Warm tip: This article is reproduced from stackoverflow.com, please click
awk linux split multiple-columns

Awk, split, and print a range of columns

发布于 2020-04-08 09:25:22

I'd like to create a new file with select columns from an existing file. I want to select rows based on "X", and then print columns 1, 2, 4, and 5 as is. I then want to split columns 10 through to the last column (50) based on the delimiter ":", and only extract the first part of each of those columns.

Example: columns 10 to 50 look like -> 10:a:b:c:d:e:f (I only want '10' from each of those columns).

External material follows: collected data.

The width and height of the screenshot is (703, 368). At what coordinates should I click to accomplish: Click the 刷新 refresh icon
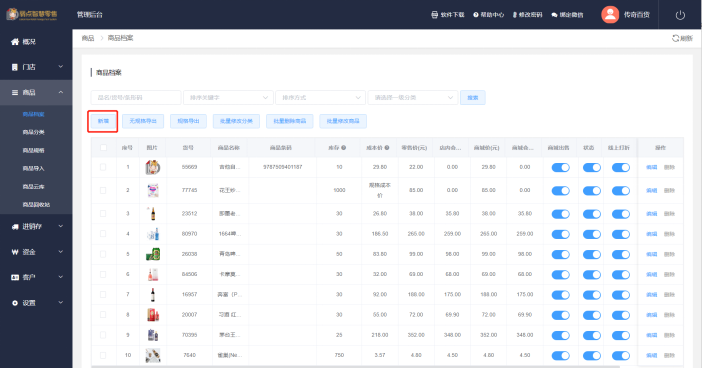675,38
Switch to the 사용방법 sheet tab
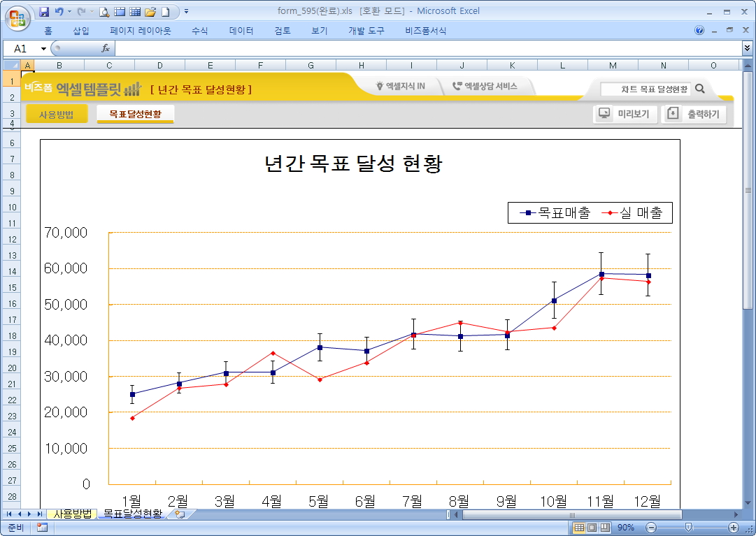 click(x=73, y=514)
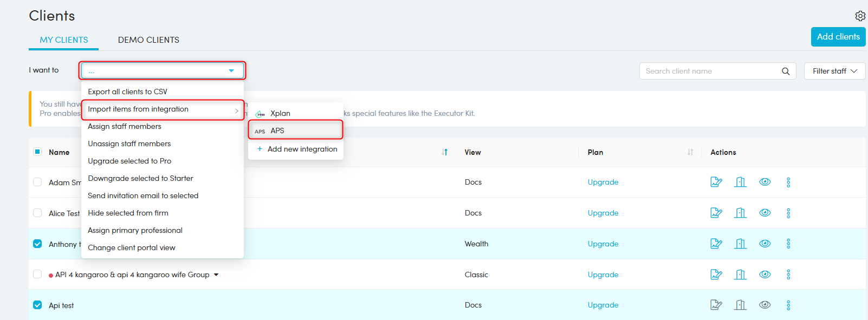
Task: Click the Name column sort arrow icon
Action: tap(445, 152)
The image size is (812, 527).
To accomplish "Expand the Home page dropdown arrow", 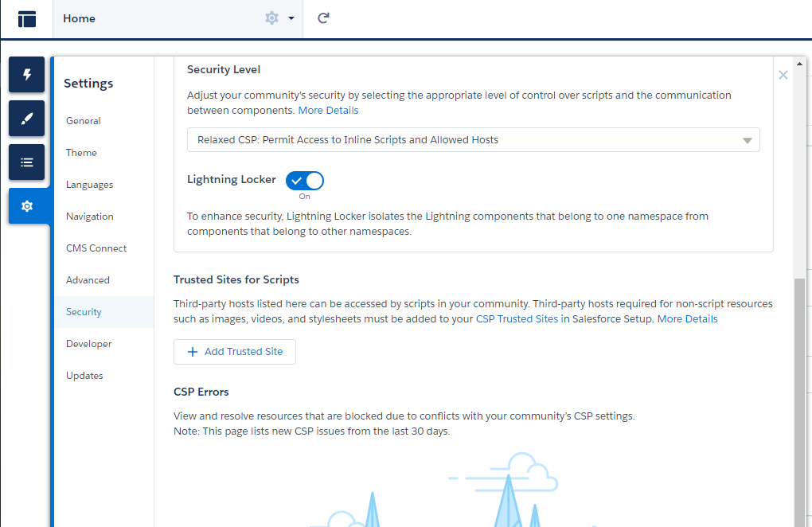I will click(x=291, y=18).
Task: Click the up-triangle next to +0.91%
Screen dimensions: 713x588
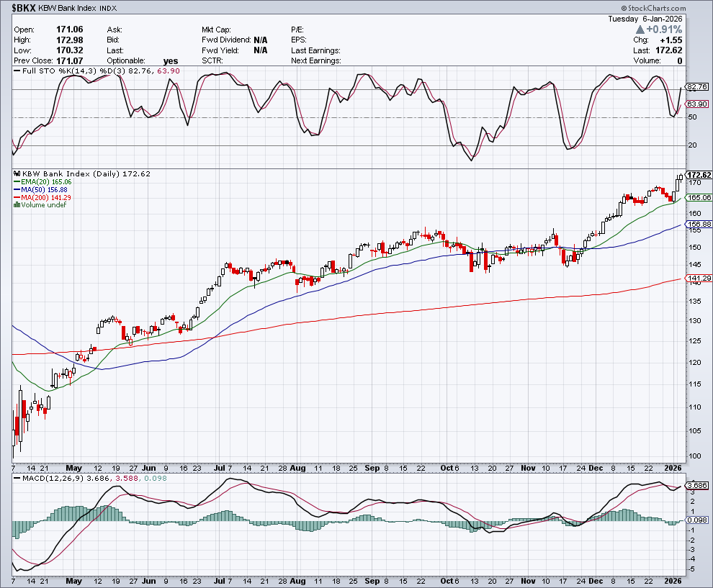Action: (x=640, y=29)
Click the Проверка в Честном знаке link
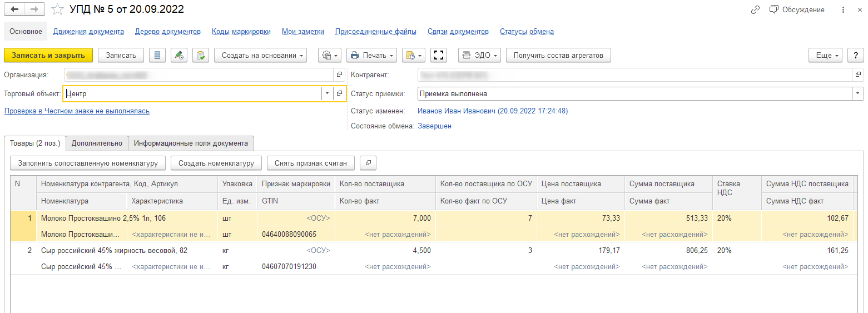The height and width of the screenshot is (313, 868). (77, 111)
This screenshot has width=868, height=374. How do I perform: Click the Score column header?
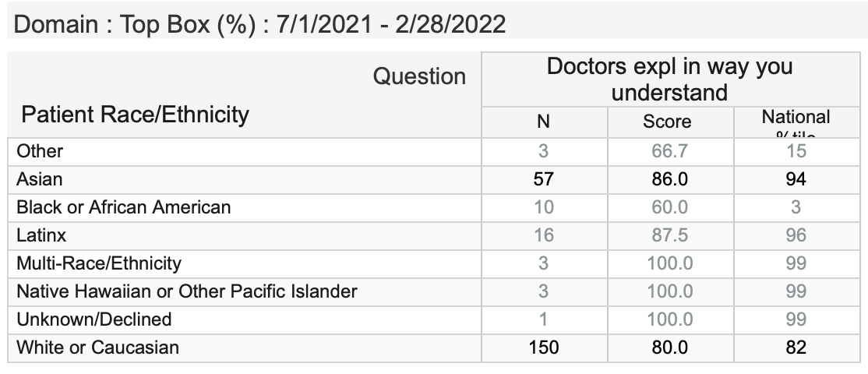click(667, 121)
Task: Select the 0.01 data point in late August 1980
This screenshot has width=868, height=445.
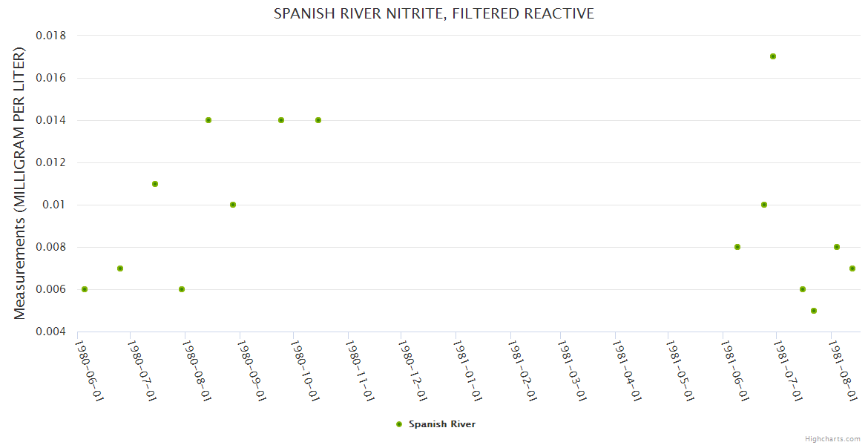Action: point(233,205)
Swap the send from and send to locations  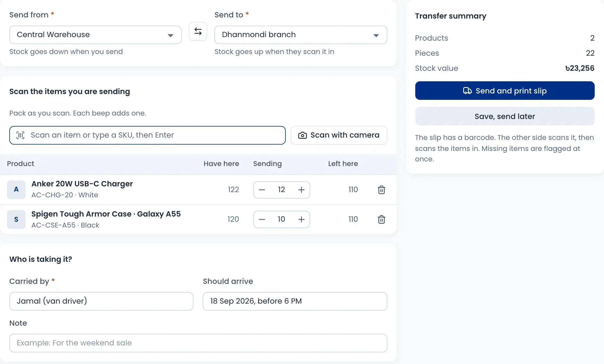198,31
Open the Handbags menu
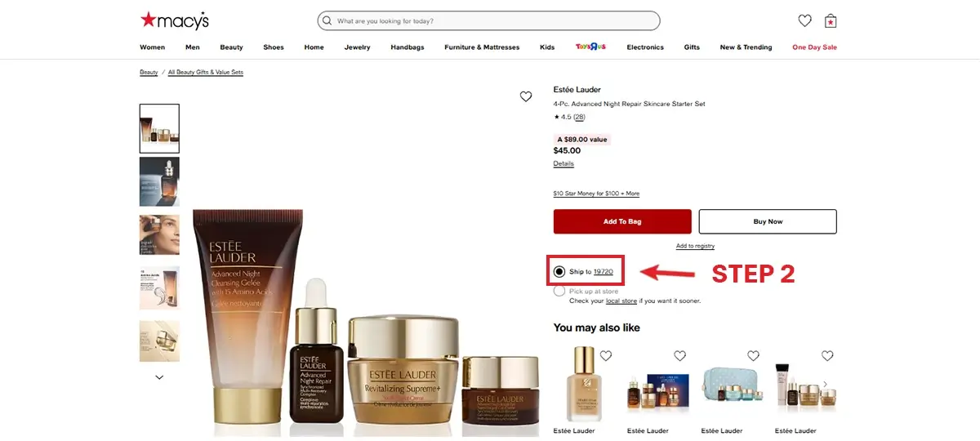Image resolution: width=980 pixels, height=441 pixels. click(408, 47)
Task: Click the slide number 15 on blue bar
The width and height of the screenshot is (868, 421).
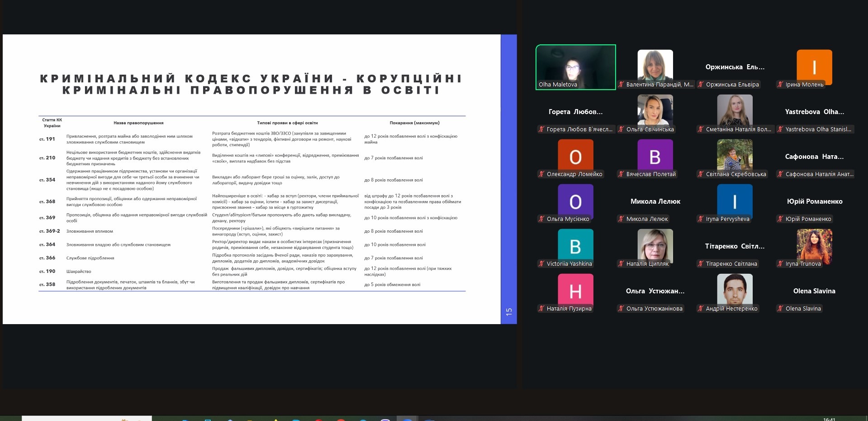Action: coord(509,311)
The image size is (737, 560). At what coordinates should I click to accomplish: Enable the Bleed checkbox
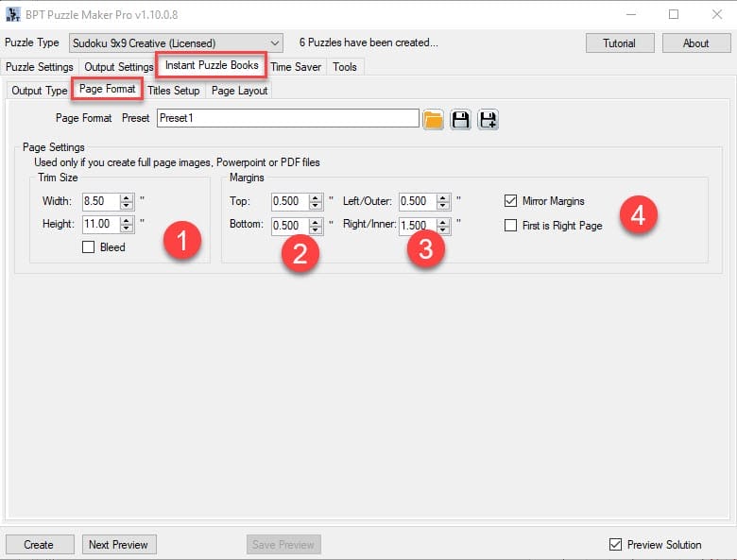tap(89, 247)

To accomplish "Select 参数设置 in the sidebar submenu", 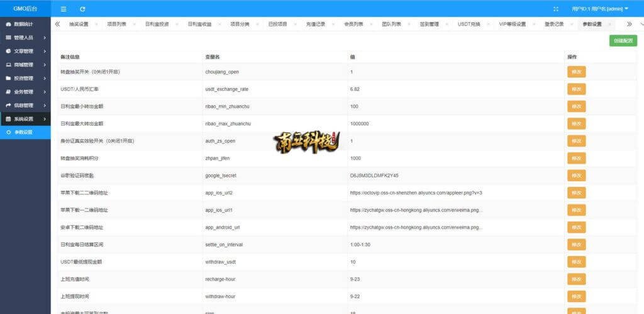I will pos(23,132).
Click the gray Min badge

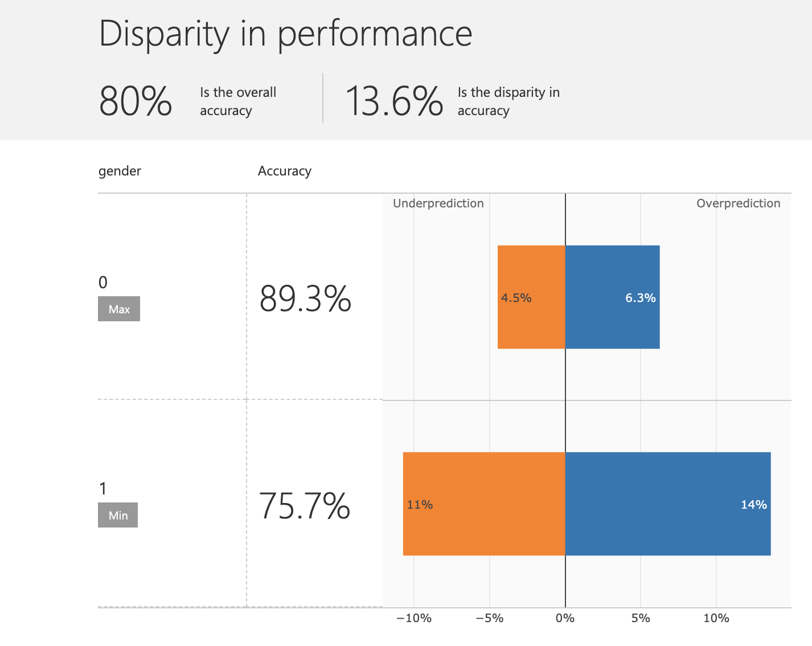[118, 515]
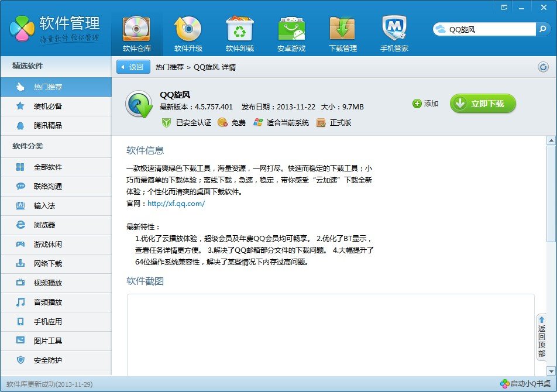Click the 返回 back button
The height and width of the screenshot is (392, 557).
coord(132,66)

So far I have the following, but I'm not sure how to do a range of columns for the split and print a[1] part, so here I only have column 10, but I want it to do the same all the way to column 50.

example input:

X 2 3 4 5 6 7 8 9 10:a:b:c 11:d:e:f 12:g:h:i (all the way to 50)

example output:

X 2 4 5 10 11 12 (all the way to 50)

code:

awk '$1 == "X" {print $1, $2, $4, $5, split($10,a,":"), a[1]}' file.txt > test.txt
Questioner
Sarah
Viewed
63
ghoti 2020-02-06 01:44

I think I'd go about this a little differently. Rather than capturing the first ":"-delimited subfield in fields 10 through 50 in an array, I'd just rewrite those fields in situ.

$1 == "X" {
  $3=""
  for (i=6; i<=9; i++)
    $i=""
  for (i=10; i<=NF; i++)
    $i=substr($i,0,index($i,":")-1)
  print
}

The handling of $3 here is a little weak; awk has no real solution for eliminating a column. If you aren't able to handle the extra delimiters, then something more verbose might be required:

$1 == "X" {
  s=""
  for (i=10; i<=NF; i++)
    s=s OFS substr($i,0,index($i,":")-1)
  print $1,$2,$4,$5 s
}

This solution is missing a comma before the final s because OFS will be included as the first character of that string. This is l̶a̶z̶i̶n̶e̶s̶s̶ an optimization, to avoid unnecessary tests, but you could also turn this around to avoid the temporary variable if you like:

$1 == "X" {
  printf "%s", $1 OFS $2 OFS $4 OFS $5
  for (i=10; i<=NF; i++)
    printf "%s", OFS substr($i,0,index($i,":")-1)
  printf ORS
}

We use printf here in order to avoid spurious occurrences of ORS.

I tested like so:

$ cat input
X 2 3 4 5 6 7 8 9 10:a:b 11:c:d 12:e:f:g
$ awk -f test.awk input
X 2 4 5 10 11 12